[Rows from a dataset]
══════════
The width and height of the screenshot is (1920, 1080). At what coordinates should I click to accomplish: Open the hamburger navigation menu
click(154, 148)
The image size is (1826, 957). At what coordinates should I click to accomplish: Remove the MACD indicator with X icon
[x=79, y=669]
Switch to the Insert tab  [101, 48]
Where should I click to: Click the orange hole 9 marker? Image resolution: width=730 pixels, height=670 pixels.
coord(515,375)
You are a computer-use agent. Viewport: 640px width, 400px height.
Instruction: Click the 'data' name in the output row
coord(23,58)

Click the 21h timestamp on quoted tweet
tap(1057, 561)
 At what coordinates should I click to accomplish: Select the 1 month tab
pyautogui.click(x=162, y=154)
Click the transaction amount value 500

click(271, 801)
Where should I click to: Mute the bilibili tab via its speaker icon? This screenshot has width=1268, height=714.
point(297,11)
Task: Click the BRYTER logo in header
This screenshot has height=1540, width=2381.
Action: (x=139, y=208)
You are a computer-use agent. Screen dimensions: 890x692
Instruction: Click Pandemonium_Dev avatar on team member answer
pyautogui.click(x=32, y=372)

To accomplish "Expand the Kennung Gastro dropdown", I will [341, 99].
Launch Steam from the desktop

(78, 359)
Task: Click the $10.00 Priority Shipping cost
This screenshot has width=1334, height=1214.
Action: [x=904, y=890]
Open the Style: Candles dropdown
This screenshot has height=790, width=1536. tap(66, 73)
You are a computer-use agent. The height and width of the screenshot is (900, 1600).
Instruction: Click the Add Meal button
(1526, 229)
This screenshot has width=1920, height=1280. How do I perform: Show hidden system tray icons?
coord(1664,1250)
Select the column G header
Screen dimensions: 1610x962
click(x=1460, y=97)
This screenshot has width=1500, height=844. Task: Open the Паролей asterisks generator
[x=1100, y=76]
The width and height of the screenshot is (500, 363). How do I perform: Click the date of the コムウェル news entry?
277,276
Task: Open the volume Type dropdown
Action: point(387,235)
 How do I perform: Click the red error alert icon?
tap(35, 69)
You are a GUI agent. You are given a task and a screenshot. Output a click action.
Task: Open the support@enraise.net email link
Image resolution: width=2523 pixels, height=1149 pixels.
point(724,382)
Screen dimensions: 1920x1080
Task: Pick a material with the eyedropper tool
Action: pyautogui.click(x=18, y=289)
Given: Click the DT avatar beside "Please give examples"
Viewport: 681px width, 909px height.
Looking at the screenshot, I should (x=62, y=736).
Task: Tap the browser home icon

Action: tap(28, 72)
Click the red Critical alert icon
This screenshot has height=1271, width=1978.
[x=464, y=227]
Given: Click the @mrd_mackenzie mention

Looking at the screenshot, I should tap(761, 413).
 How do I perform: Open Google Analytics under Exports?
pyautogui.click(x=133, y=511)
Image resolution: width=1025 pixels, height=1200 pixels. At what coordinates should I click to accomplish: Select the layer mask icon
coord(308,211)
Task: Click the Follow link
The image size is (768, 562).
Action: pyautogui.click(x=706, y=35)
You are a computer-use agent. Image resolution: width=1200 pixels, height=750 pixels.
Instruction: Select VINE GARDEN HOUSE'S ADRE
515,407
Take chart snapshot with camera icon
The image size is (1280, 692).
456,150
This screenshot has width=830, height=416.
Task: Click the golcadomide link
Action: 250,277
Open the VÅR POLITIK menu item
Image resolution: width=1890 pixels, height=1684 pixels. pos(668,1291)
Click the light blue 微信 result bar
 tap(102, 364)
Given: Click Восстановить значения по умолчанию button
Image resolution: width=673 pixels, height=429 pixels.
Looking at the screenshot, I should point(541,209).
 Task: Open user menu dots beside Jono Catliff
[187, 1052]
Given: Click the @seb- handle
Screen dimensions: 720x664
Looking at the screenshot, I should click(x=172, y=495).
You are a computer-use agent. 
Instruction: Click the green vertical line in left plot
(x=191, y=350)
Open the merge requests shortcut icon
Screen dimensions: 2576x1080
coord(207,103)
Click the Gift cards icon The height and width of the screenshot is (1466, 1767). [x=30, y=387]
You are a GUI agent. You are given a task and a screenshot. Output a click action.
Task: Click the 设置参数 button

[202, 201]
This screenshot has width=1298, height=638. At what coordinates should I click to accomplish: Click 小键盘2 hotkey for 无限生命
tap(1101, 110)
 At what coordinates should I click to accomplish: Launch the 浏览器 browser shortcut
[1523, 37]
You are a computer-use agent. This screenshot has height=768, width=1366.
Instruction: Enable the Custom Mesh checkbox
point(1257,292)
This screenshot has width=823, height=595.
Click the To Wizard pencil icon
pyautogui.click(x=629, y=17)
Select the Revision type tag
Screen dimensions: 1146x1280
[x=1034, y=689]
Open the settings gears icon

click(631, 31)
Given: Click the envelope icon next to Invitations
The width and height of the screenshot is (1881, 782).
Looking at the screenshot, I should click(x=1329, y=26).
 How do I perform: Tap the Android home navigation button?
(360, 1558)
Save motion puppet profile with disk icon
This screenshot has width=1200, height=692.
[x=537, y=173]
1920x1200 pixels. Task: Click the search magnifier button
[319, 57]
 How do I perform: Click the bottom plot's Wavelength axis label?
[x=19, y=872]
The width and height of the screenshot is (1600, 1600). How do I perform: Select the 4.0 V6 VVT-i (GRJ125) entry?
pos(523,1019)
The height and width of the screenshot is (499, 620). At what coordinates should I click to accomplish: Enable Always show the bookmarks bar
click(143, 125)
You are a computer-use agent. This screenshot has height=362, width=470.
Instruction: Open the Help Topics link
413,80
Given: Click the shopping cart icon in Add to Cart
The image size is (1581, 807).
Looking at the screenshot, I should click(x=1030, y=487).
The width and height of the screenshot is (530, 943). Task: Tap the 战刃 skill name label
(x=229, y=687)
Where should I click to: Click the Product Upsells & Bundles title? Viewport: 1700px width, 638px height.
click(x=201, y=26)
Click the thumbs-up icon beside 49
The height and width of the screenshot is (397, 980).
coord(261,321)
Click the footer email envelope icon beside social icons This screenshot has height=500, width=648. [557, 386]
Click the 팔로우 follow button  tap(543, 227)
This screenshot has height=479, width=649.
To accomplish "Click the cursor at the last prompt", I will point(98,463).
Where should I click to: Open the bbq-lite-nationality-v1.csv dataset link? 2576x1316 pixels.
══════════
◆ THE TASK ◆
Rewrite the lines from the first one up to and including the line with "Action: (x=139, y=208)", changing "timestamp" to "time label" and keeping everything else the same.

◆ TASK OUTPUT ◆
The width and height of the screenshot is (1920, 1080). At what coordinates should I click to accomplish: Open the hamburger navigation menu
click(154, 148)
The image size is (1826, 957). At what coordinates should I click to accomplish: Remove the MACD indicator with X icon
[x=79, y=669]
Switch to the Insert tab  [101, 48]
Where should I click to: Click the orange hole 9 marker? Image resolution: width=730 pixels, height=670 pixels.
coord(515,375)
You are a computer-use agent. Viewport: 640px width, 400px height.
Instruction: Click the 'data' name in the output row
coord(23,58)

Click the 21h time label on quoted tweet
tap(1057, 561)
 At what coordinates should I click to accomplish: Select the 1 month tab
pyautogui.click(x=162, y=154)
Click the transaction amount value 500

click(271, 801)
Where should I click to: Mute the bilibili tab via its speaker icon? This screenshot has width=1268, height=714.
point(297,11)
Task: Click the BRYTER logo in header
This screenshot has height=1540, width=2381.
Action: (x=139, y=208)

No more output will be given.